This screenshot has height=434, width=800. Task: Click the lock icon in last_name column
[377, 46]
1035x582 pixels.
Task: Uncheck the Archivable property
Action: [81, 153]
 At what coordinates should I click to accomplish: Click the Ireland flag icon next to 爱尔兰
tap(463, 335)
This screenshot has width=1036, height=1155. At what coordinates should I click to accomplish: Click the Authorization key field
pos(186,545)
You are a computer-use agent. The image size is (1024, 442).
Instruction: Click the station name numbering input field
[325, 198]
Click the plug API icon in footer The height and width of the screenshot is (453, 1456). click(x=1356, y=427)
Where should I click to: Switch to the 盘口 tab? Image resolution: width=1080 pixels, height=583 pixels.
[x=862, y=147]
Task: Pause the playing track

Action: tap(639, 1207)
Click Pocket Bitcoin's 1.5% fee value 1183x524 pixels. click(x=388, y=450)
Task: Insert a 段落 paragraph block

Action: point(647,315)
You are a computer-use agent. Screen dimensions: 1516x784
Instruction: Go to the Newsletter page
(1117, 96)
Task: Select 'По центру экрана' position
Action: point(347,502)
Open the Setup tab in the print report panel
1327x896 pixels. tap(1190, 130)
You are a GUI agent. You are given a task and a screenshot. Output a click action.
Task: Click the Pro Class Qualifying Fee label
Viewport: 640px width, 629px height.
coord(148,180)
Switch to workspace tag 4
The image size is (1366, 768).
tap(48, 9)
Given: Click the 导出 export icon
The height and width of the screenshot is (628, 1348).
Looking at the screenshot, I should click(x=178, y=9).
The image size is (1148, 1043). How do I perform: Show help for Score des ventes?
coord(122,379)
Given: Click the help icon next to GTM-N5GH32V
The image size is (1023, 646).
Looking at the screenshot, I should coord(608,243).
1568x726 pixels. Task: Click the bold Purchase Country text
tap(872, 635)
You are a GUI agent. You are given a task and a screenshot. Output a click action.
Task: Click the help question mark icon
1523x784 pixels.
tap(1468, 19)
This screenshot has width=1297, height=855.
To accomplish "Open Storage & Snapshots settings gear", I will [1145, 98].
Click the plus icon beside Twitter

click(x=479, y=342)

────────────────────

*What you will do*: In the listing above, find the line holding "You are a computer-use agent. Screen" and the line holding "Task: Click the Pro", then output those two lines and every line between them exactly.

*Answer section*:
You are a computer-use agent. Screen dimensions: 1516x784
Instruction: Go to the Newsletter page
(1117, 96)
Task: Select 'По центру экрана' position
Action: point(347,502)
Open the Setup tab in the print report panel
1327x896 pixels. tap(1190, 130)
You are a GUI agent. You are given a task and a screenshot. Output a click action.
Task: Click the Pro Class Qualifying Fee label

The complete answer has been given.